Haiman menghampiri Ibunya yang sedang menghangatkan makanan, karena dia dan Ayahnya pulang lewat jam makan malam.

"Malam, Bunda." Ucap Haiman mengecup pipi Ira.

"Malam,."

Haiman pun duduk dimeja makan, siap menyantap makanan lezat buatan bundanya.
Ahhh, rasanya Haiman sudah tidak tahan lagi mencoba masakan dari Salma.

"Kamu kenapa senyum-senyum sendiri?" Tanya Ira bingung melihat anaknya yang senyum-senyum sendiri melihat piring kosong.

"Nggak, Haiman cuman gak nyangka aja. lusa Haiman udah jadi suami." Ira yang mendengarnya pun hanya menggelengkan kepalanya.

"Jadi laki-laki yang bertanggung jawab!! Bunda gak mau kamu jadi pecundang."

Sean yang akan duduk pun merasa tersentil dengan kata-kata Ira, meskipun sudah lama.

"Ehh Ayah, makan dulu yah." Ira pun menyiapkan makanan untuk Suaminya, Haiman dan Sean pun makan malam berdua karena orang rumah sudah makan malam.

Setelah selesai makan, Haiman pun berencana untuk istirahat karena memang tubuhnya sudah lelah.
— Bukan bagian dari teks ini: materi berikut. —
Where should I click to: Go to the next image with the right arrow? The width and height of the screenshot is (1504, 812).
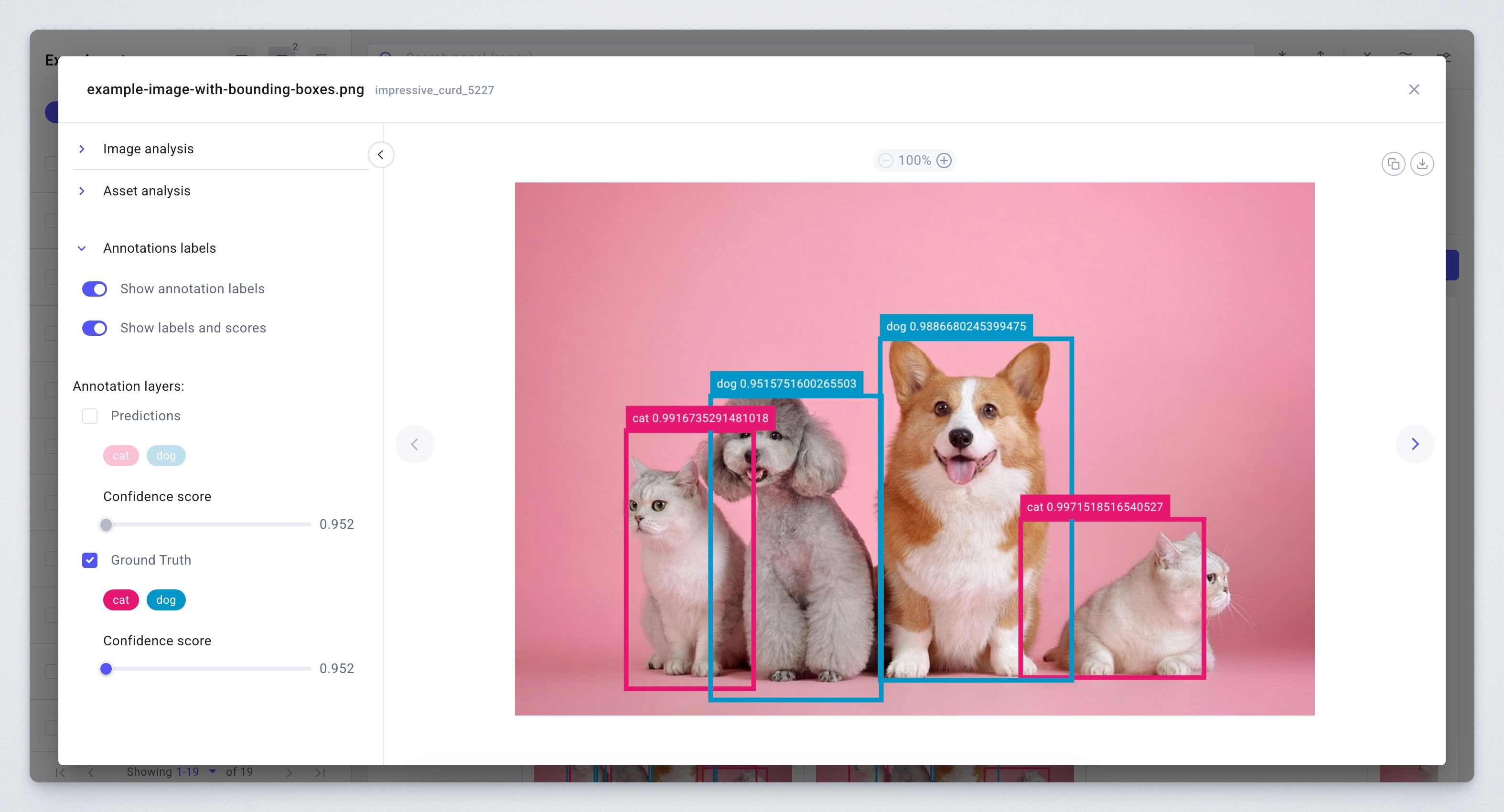tap(1415, 444)
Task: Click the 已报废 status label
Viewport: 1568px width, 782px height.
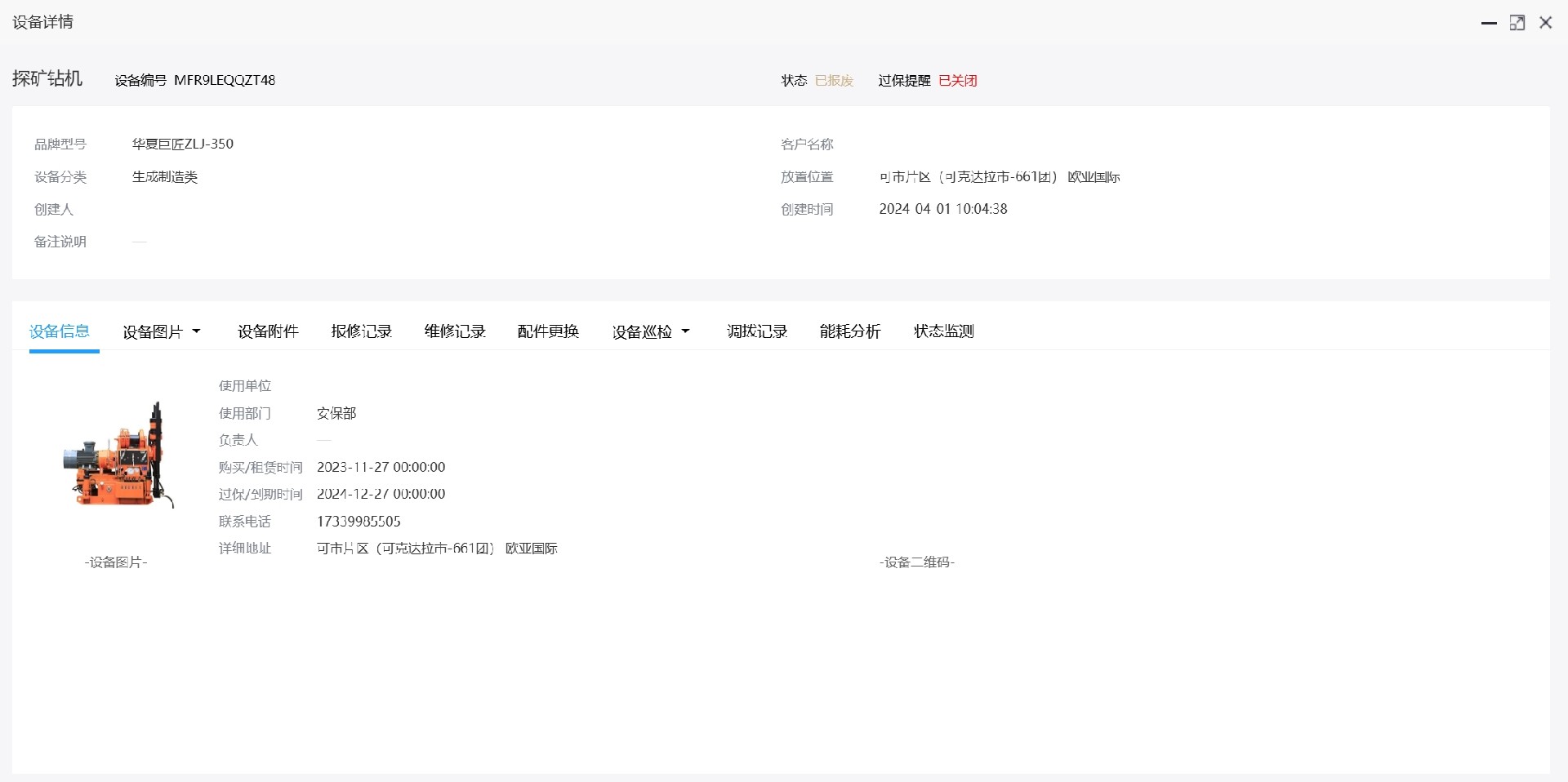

Haiman teringat dia belum memberi kabar pada Salma, karena kesibukannya Haiman jarang memberi kabar pada Salma.
Apalagi sekarang dia harus benar-benar mencari nafkah untuk Salma.

"Ya elah, pake mati segala lagi." Haiman pun mencari chargeran namun sepertinya tidak ada.

"Kemana Chargeran sih." Haiman sudah mengacak-acak laci kamarnya namun tidak kunjung menemukannya juga.

Dia pun ke kamar Hanna, tapi Hanna masih memakai chargeran.
Haiman pun berjalan ke arah kamar Haidar, kamar bernuasa abu itu begitu berantakan.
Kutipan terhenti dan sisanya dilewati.